◆ **Information supplied**:
##########
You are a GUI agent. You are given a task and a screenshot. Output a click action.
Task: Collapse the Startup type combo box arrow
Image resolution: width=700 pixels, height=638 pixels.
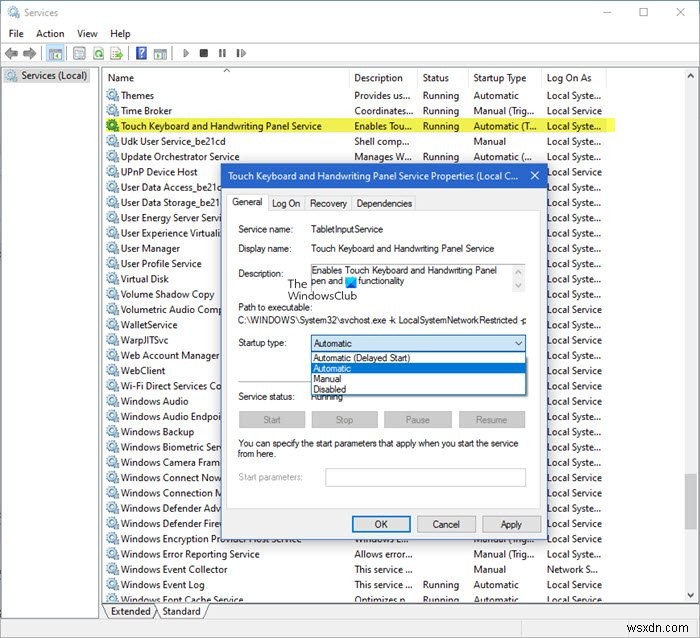click(517, 343)
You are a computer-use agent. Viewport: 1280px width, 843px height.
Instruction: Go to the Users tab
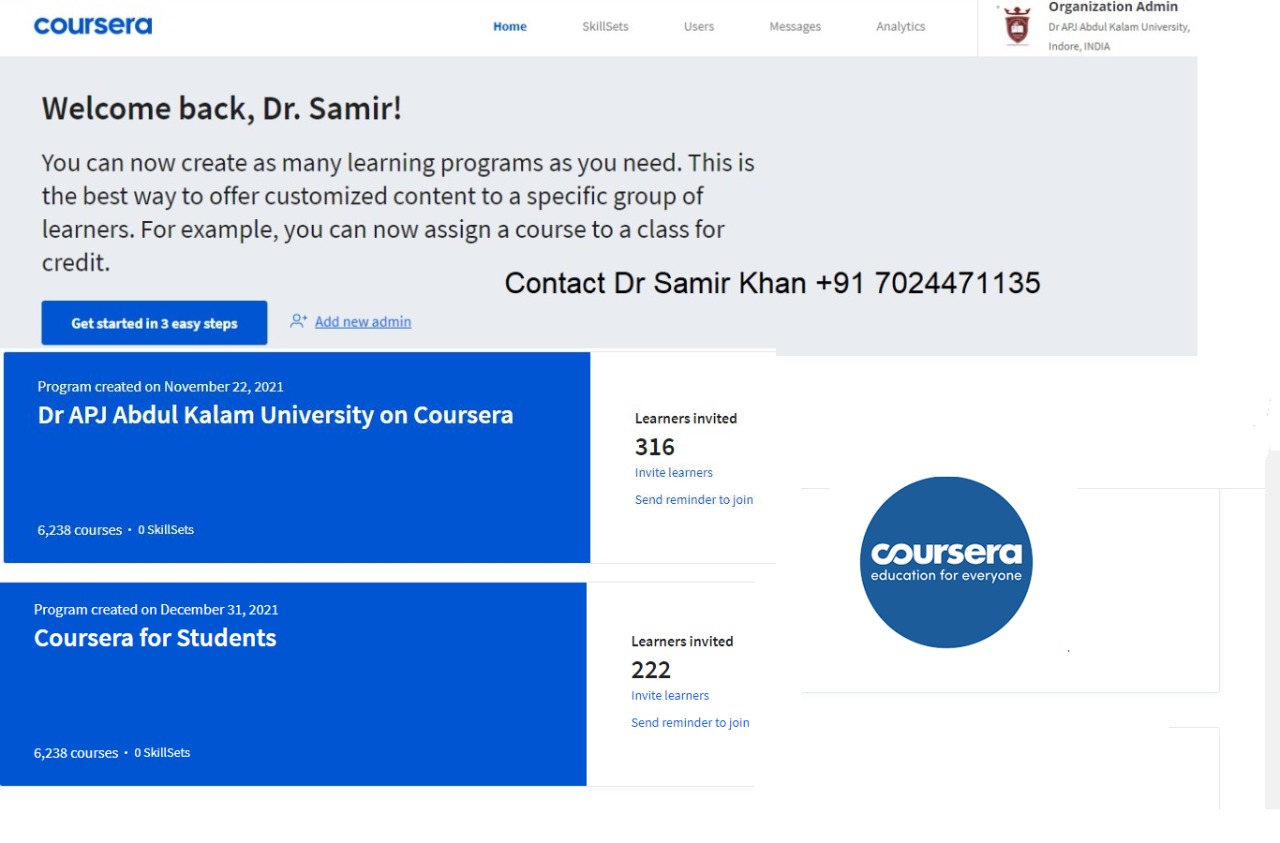pos(699,27)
##########
◆ **Problem statement**: Where does the string "agent" appear in the records? Copy every line that holds it.

◆ **Finished task**:
You are a GUI agent. You are given a task and a screenshot. Output a click action.
You are a computer-use agent. Viewport: 1280px width, 843px height.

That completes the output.